▸ WHAT THIS TASK INVOLVES:
Write the entries below again, precisely as they appear.

• • • • • • •

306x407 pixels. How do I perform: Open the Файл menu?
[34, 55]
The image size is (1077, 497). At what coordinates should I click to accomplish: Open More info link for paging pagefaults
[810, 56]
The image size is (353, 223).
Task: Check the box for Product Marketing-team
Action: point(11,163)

• • • • • • •

▸ REPLY TO THE TASK:
306x407 pixels. How do I perform: Open the Файл menu?
[34, 55]
The image size is (1077, 497). At what coordinates should I click to accomplish: Open More info link for paging pagefaults
[810, 56]
The image size is (353, 223).
Task: Check the box for Product Marketing-team
Action: point(11,163)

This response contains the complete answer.